§ WHAT THE TASK ASKS:
Give the items below as a two-column CSV with the headers instruction and answer. Start at the line that has "Viewport: 1138px width, 606px" and stop after the line that has "Looking at the screenshot, I should click(79, 269).". Use one row per item, put each value in a single quoted field, and replace line breaks with spaces.

§ DATASET CONTENT:
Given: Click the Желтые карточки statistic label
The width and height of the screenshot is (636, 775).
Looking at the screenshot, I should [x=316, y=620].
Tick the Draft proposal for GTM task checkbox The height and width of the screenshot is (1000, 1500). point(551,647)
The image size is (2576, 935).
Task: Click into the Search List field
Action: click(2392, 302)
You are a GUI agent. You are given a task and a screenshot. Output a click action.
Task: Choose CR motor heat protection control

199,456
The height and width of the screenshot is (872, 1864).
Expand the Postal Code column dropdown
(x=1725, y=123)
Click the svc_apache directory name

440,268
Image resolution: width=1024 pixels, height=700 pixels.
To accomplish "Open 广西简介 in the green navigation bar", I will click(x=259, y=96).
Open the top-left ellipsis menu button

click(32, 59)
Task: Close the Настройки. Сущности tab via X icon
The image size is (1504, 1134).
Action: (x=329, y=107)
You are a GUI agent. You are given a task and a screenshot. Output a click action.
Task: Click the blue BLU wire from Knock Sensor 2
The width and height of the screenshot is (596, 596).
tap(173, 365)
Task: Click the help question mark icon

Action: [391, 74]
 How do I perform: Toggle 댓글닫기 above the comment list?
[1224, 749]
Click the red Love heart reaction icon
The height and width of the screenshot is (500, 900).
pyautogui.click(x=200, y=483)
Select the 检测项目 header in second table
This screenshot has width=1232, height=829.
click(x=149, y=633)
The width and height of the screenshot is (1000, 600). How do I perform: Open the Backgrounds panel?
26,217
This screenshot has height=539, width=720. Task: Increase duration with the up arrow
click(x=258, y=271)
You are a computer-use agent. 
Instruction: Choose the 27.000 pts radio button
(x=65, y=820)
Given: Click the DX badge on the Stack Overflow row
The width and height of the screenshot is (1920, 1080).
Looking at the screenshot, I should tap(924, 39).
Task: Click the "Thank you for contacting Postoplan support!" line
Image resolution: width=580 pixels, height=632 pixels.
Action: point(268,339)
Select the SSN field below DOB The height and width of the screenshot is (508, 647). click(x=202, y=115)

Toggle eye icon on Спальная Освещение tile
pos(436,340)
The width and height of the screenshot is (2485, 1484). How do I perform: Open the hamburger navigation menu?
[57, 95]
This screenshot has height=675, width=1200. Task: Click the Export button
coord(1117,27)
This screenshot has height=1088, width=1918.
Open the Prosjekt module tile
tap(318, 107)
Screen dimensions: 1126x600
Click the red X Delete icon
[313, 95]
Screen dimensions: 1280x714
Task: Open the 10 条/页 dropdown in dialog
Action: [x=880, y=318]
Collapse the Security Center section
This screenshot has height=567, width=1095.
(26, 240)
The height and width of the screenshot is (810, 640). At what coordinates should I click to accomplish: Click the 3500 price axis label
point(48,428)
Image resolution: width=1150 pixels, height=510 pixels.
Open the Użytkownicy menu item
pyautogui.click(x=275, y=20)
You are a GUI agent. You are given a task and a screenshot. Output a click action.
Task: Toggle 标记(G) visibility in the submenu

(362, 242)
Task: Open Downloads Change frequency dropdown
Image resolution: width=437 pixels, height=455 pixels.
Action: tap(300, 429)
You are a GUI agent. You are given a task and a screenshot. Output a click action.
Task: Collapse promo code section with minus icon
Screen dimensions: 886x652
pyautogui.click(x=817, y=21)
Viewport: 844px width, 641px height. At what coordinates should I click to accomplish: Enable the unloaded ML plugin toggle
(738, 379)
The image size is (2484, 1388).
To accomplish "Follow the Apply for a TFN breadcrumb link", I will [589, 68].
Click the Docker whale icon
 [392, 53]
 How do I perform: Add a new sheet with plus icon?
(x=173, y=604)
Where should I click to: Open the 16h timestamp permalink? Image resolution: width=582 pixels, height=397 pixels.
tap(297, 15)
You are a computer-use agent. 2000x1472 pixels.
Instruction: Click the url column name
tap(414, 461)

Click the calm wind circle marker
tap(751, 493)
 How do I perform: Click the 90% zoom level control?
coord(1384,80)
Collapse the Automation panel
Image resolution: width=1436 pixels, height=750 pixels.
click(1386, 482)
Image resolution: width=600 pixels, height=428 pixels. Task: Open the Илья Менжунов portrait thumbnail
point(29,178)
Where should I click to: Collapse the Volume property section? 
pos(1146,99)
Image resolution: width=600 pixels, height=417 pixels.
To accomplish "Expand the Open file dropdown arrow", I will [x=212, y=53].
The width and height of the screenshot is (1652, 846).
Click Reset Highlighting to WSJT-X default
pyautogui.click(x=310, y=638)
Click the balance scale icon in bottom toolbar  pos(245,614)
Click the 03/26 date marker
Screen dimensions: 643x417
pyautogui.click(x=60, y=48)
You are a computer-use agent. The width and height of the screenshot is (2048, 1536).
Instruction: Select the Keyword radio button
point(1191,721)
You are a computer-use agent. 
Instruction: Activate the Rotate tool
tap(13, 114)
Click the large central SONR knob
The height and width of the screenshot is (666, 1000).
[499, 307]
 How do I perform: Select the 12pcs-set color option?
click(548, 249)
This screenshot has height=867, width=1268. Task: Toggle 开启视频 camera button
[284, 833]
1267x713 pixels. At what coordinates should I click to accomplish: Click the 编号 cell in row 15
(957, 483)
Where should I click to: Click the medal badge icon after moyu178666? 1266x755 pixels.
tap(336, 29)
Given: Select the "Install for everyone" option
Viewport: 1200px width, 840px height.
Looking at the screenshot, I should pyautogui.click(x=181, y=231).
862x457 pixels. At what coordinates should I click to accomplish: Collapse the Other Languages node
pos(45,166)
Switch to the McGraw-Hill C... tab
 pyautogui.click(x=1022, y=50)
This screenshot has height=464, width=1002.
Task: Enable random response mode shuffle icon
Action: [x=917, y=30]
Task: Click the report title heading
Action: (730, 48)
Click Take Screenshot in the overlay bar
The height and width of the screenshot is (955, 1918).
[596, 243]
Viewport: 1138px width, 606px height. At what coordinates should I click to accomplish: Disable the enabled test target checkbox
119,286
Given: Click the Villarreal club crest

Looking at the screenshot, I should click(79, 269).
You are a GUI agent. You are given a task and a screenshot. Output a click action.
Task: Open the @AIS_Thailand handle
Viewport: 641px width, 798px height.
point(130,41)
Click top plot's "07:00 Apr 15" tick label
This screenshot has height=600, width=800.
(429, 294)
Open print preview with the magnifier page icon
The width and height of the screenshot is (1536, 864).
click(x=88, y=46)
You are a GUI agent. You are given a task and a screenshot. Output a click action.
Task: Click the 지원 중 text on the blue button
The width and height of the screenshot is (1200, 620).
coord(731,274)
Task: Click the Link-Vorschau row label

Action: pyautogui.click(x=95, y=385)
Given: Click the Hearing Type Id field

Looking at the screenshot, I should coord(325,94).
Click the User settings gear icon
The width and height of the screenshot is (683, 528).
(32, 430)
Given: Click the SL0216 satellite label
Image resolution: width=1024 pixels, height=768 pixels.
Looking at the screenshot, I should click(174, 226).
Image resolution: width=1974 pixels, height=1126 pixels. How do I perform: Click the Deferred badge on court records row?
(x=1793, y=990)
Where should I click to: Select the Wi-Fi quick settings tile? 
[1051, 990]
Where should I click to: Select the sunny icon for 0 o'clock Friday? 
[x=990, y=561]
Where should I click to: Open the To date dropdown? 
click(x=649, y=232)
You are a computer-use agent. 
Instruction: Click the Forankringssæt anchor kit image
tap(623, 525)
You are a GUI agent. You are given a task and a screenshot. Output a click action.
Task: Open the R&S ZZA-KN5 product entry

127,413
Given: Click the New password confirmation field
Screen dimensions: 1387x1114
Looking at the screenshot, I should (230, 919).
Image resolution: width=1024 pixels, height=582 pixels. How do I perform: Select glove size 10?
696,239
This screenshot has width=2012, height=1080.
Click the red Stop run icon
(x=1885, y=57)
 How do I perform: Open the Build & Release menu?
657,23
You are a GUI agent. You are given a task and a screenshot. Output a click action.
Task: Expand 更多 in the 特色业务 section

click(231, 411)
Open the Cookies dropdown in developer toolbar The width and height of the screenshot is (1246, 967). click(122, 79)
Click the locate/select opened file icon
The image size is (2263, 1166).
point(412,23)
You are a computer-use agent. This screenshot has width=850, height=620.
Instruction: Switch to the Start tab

§ COMPLETE ANSWER:
instruction,answer
"Viewport: 1138px width, 606px height. At what coordinates should I click to accomplish: Disable the enabled test target checkbox","119,286"
"Given: Click the Villarreal club crest","Looking at the screenshot, I should click(79, 269)."